Established in 2003, Congaree is one of the country’s newest national parks, yet it boasts the southeastern United States’ largest expanse of old-growth bottomland hardwood forest. The park is located about twenty miles from Columbia, South Carolina, along the Congaree and Wateree rivers, which feed the park’s floodplains with nutrients and sediments. Over the centuries, this process has helped create Congaree’s towering tree canopy and biologically diverse ecosystem.

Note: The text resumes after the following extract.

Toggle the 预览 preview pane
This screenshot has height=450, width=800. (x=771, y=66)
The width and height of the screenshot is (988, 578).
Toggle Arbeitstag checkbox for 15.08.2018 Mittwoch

A protected wilderness area, the 26,545-acre park is home to many animals, including deer, bobcats, and feral pigs. Congaree’s rivers, creeks, and lakes are also thriving habitats for alligators, snakes, turtles, and a variety of fish. Visitors can take an up-close look at this rich habitat via twenty-five miles of hiking trails, as well as a number of canoe trails.
Congaree typically floods at least ten times a year (including this past October, when South Carolina was hit with record-breaking rainfall), so visitors should check the forecast and monitor park alerts. The area’s inaccessibility has long been part of its allure: Moonshiners once maintained stills in its nearly impenetrable backcountry, and escaped slaves often sought refuge here.

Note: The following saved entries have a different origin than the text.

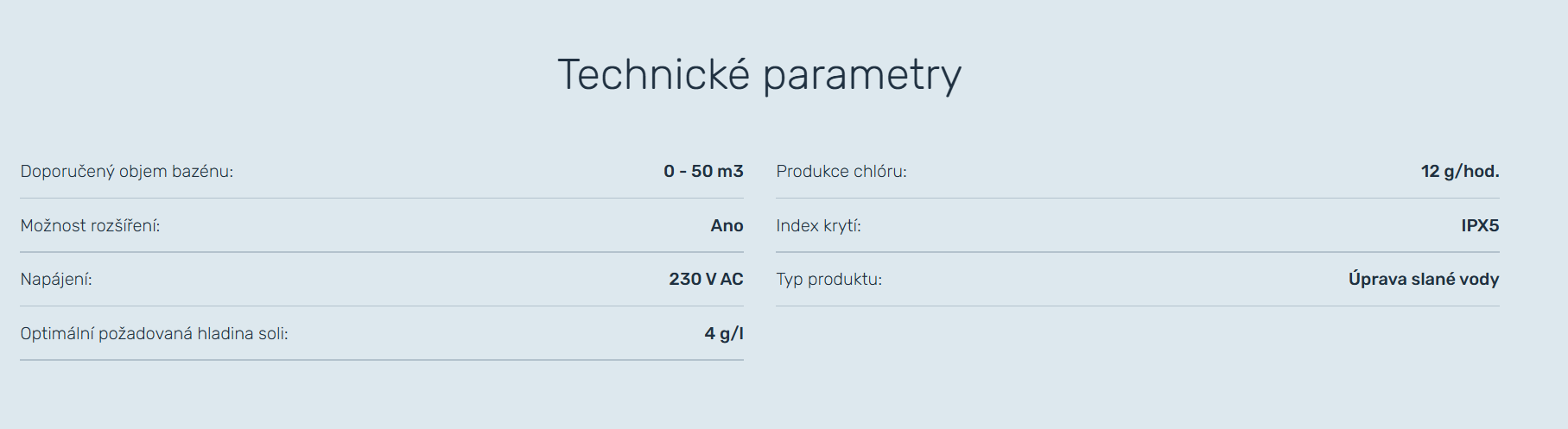Select the "12 g/hod." value

pos(1460,172)
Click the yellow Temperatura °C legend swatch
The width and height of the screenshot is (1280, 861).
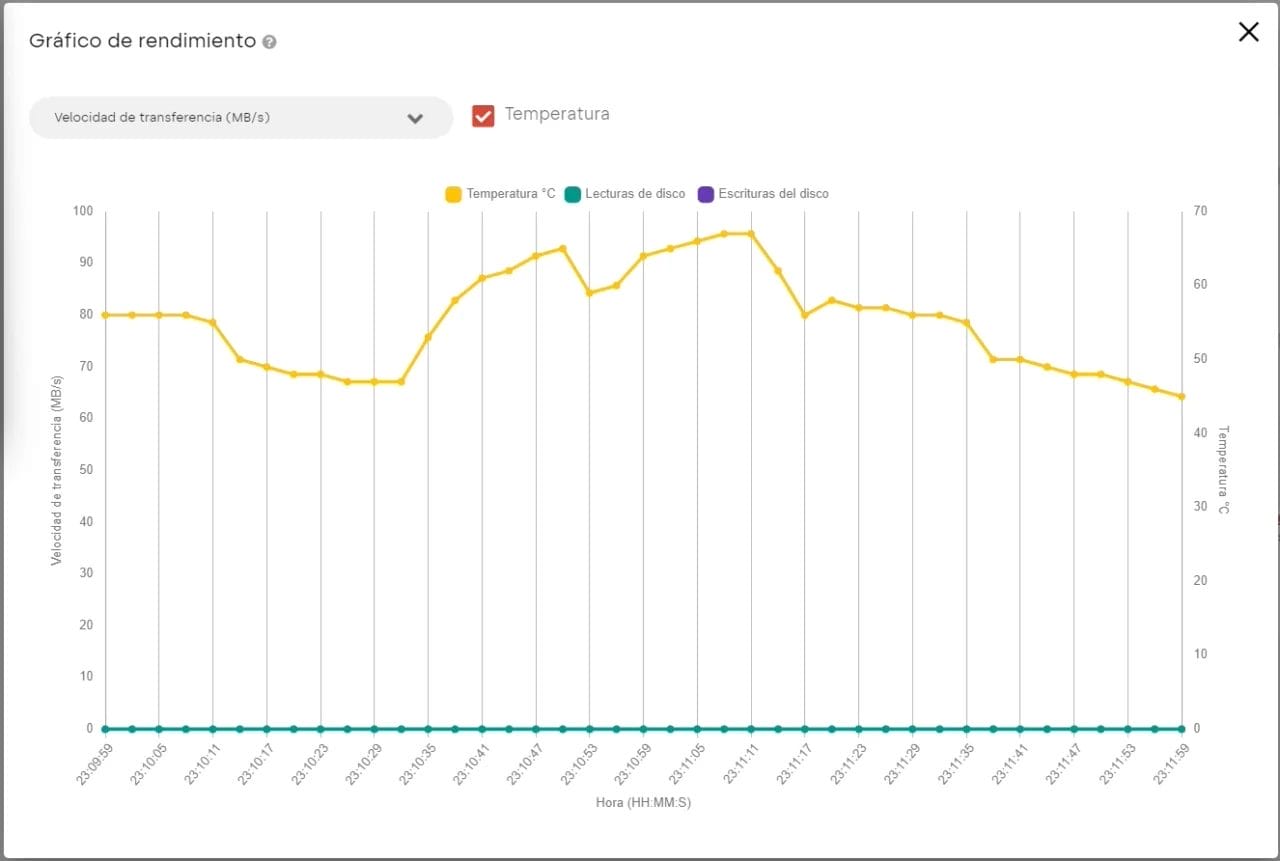(x=454, y=193)
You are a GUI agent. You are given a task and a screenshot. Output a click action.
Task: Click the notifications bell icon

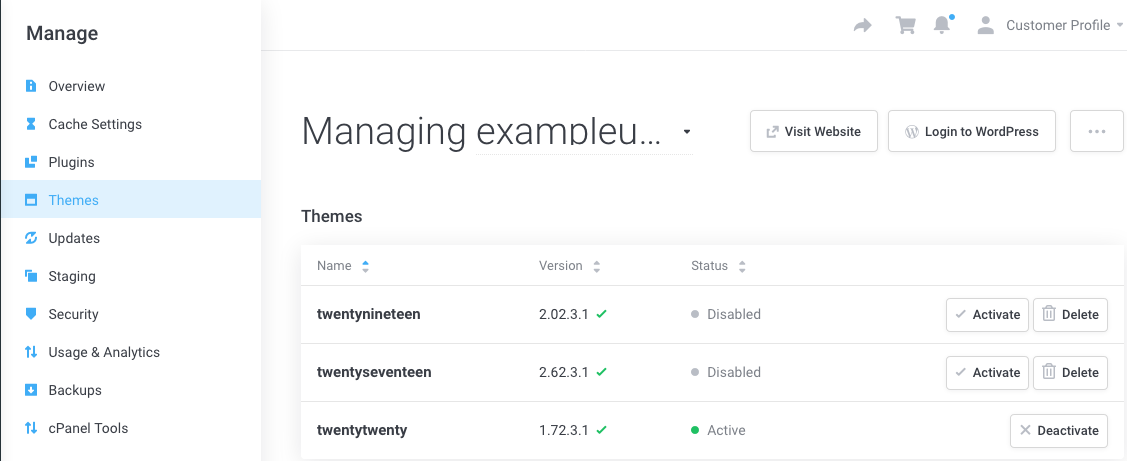[942, 26]
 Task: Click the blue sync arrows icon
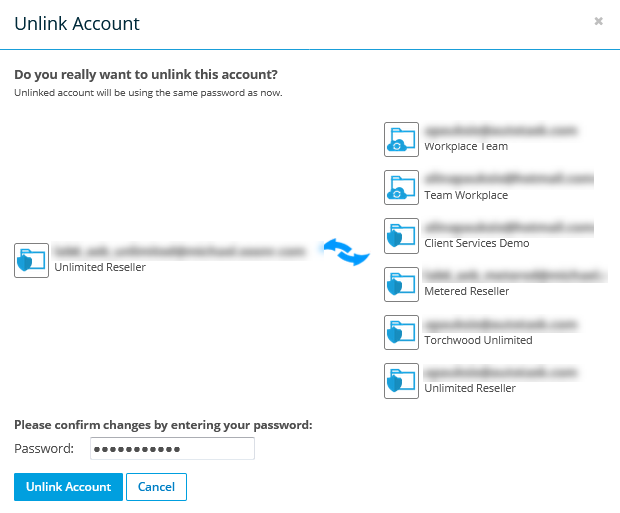pyautogui.click(x=345, y=252)
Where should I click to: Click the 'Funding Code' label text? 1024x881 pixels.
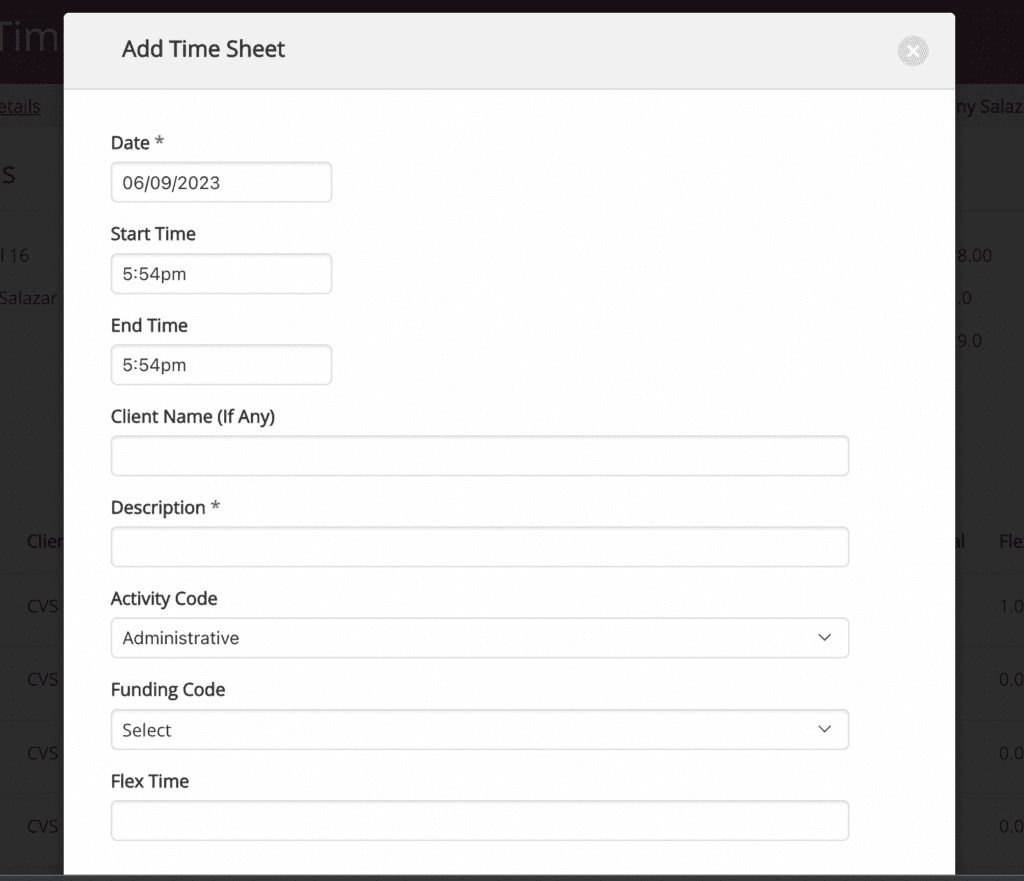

The landscape proved particularly challenging for loggers, who largely suspended operations in the early part of the twentieth century. However, a 1969 spike in timber prices caused some to reconsider that decision. Thanks to a grassroots campaign led by the Sierra Club, Congress established the Congaree Swamp National Monument in 1976, and on November 10, 2003, it was designated America’s fifty-seventh national park.
87,500 in 2015; April is the most crowded month, January the least.

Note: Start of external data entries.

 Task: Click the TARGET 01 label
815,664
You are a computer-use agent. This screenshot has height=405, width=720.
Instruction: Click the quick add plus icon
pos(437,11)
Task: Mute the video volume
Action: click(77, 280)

There are designated campsites at Longleaf Campground ($10 a night) and Bluff Campground ($5 a night). Longleaf is near the park entrance and easily accessible; Bluff is more remote, with no vehicle access. Sites at each campground have fire rings and picnic tables.
Congaree is home to one of the world’s tallest temperate deciduous forests, with a canopy reaching higher than 100 feet (taller than the Amazon rain forest) and six national championship trees, including a 167-foot loblolly pine. Walk the 4.4-mile Weston Lake Loop Trail for up-close encounters with the giants.
By far the best way to experience Congaree is paddling the park’s rivers and creeks. Canoe trips include short excursions along Cedar Creek and multi-day journeys that follow the creek to the Congaree River. The longer trails push into the park’s dense western territory, which was never touched by loggers.
Be particularly careful when navigating around fallen trees. They’re often home to spiders, snakes, wasps, and poison ivy.